Military Post-Traumatic Headache: A Hidden Injury of War
Alan Finkel, MD
Key Points
- Mild Traumatic Brain Injury (TBI) is a very common injury of the Global War on Terrorism
- Because of improvements in protective gear, more soldiers are surviving blasts; they are developing symptoms including headache which are just beginning to be understood. Military agencies are continuing to develop guidelines to try to reduce more injuries.
- Headaches result from concussions to the head from both direct impact and blasts; treating the headaches as if they were primary headaches such as migraine is the current standard of care.
- Post-Traumatic Stress Disorder (PTSD) and mild TBI have many symptoms in common including sleep, mood, cognitive and balance problems.
- The long term goals of all efforts should be to return injured warriors to an active and productive life.
Mild TBI and Post-traumatic Headache: What, where, when, how and why
They were horse soldiers and foot soldiers and soldiers blown up and shot down. They were jumping from planes and breaching buildings. They were driving their cars or fighting in bars. They were men and women in the prime of life.
His first war related injury was in Iraq, February 2007. He was walking outside of his vehicle when a 40 lb land mine exploded. It ripped off his helmet cover, breaking off a piece. He didn’t remember anything after the “flash”. He awoke in the helicopter with dizziness, headache, and gagging. He was hospitalized for 3 days and went back to the fighting 10 days later. For a month he had terrible headaches. In March he sustained 3 injuries in 36 hours. In the first an IED exploded beneath the Humvee he was driving. He lurched forward, smashing his helmeted head on the steering wheel. During the blast he first experienced a “vacuum” feeling and then a “crisp smack” in the face, chest and stomach followed by “energy passing through” like a “ghost inside”. Some others were mortally wounded. One hour later his vehicle was hit with mortar and his headache and left ear ringing worsened. The following day an antitank mine went off below his Humvee which was thrown and rolled. He immediately had sharp, shooting neck pain, dizziness, vomiting and dramatic worsening of the headache from the day before. May 2007 another Humvee and another IED flipped the truck on its side. June and July brought 2 more blasts and with the last he was medically evacuated to his American base. His headaches, initially extreme and continuous, eventually became exactly like a left sided cluster headache. He took Topamax and triptans and improved, and eventually was medically discharged.
Traumatic brain injury (TBI) in civilians accounts for over 1.3 million emergency room visits, 275,000 hospitalizations and 52,000 deaths per year. Most of these are car wrecks or falls and accidents.
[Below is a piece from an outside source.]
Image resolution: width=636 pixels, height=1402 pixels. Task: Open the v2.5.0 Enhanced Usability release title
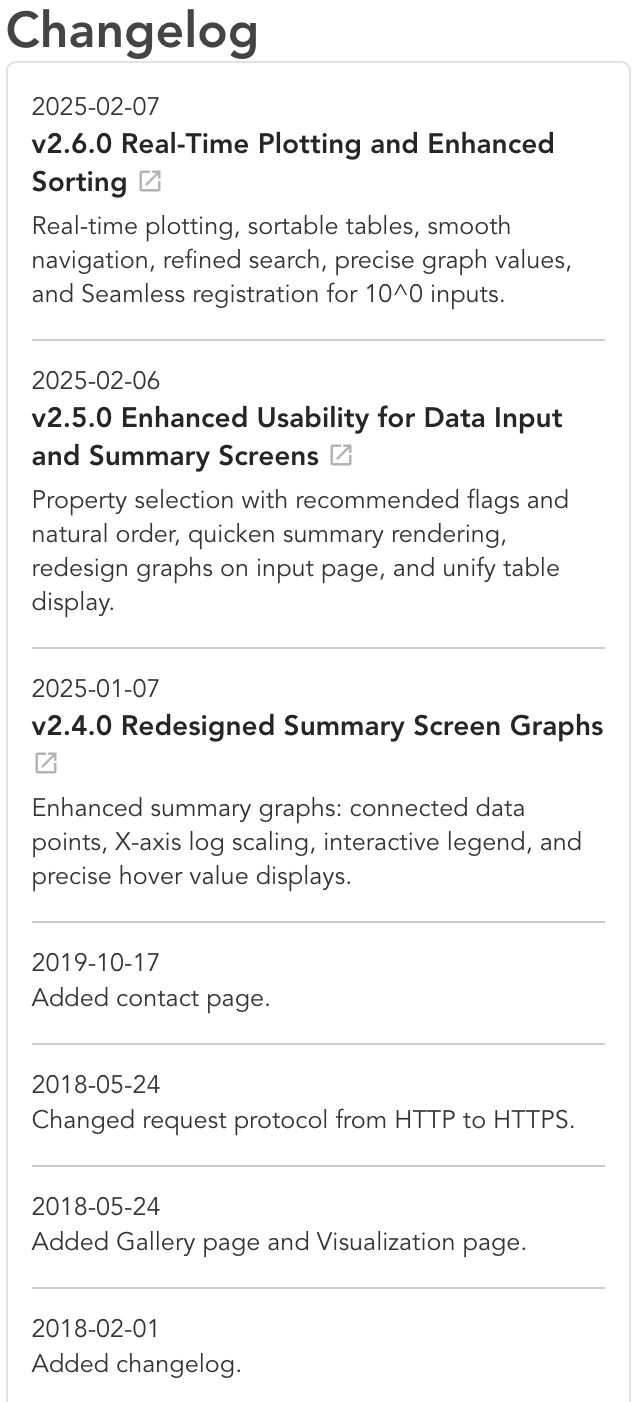tap(297, 437)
Post-traumatic Stress Disorder (PTSD) in civilians is most often after assault, rape or accident.
In the military at war, other things happen. Bullets happen. Massive explosions sending people, and shrapnel and multi-ton vehicles flying into the air happen. These were the daily norms in the early to middle days of the Global Wars on Terrorism in Iraq and Afghanistan. Advances in armor helped to deflect blasts away from vehicles; scientifically designed helmets absorbed more and more of the forces that otherwise would have killed. Concussions without something hard smacking the head became another daily norm. And still our soldiers survived. They returned with invisible injuries. They were not understood by their pals or their families. And their doctors and other medical personnel often didn’t know what was wrong or how to fix it.
The Defense and Veterans Brain Injury Centers (DVBIC) estimates that in the wars of the last 10 years, there have been more than 178 thousand mild traumatic brain injuries. To date, the Veteran’s Administration has screened over 426,000 soldiers where one in five claim some concussion and 7.5% had confirmed TBI. According to Defense data, in 2009 there were 22,684 active duty soldiers with mild TBI. Compared to the 3,690 moderate to severe injuries, soldiers with invisible injuries made up 75-80% of all TBI. In response to these statistics, agencies inside the military have been increasingly aggressive to make sure that command decisions do not put soldiers at greater risk. The most recent guideline for concussion forces the soldier to rest for 24 hours after first concussion. A second concussion in the next 12 months results in limited duty. This includes the avoidance of contact sports until one week after symptom resolution and medical clearance. A third concussion will mandate a comprehensive evaluation and clearance by a neurologist or certified practitioner prior to return to full duty or contact sports. Sadly, the guidelines for how headache is assessed are vague; DVBIC and DOD require evidence, and for headache that evidence is just becoming available.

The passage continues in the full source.